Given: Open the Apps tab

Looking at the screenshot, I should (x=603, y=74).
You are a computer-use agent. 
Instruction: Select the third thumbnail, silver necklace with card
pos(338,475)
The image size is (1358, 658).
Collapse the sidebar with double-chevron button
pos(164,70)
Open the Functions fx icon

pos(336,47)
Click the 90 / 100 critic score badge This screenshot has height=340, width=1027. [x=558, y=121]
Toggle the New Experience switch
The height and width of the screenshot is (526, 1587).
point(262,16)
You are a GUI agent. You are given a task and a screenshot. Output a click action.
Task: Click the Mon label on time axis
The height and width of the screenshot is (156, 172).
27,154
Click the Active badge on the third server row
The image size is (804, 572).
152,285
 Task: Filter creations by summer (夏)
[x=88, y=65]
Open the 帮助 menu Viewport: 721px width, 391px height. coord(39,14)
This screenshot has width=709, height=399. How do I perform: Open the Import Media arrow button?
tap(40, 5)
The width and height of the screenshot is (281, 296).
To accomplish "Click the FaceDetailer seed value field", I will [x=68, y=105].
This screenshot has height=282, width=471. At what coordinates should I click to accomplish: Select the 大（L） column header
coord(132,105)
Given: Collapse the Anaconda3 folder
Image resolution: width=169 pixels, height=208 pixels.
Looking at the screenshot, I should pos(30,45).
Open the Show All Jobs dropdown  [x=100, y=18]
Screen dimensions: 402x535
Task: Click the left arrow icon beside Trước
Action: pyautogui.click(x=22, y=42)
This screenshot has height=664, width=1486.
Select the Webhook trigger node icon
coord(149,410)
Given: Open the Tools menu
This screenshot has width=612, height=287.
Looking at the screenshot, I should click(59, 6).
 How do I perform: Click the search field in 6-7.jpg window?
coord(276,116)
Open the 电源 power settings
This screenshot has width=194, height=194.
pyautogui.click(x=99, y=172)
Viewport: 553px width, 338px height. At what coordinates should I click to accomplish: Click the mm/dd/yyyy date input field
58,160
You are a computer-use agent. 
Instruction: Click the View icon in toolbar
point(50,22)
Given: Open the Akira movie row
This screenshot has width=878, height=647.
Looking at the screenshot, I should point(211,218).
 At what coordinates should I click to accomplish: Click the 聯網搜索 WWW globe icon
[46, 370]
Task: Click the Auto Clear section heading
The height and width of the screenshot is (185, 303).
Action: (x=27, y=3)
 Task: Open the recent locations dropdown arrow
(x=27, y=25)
────
TASK GOAL
What lines in the data above carry "menu"? Return them all.

TASK RESPONSE
Open the 帮助 menu Viewport: 721px width, 391px height. coord(39,14)
Given: Open the Tools menu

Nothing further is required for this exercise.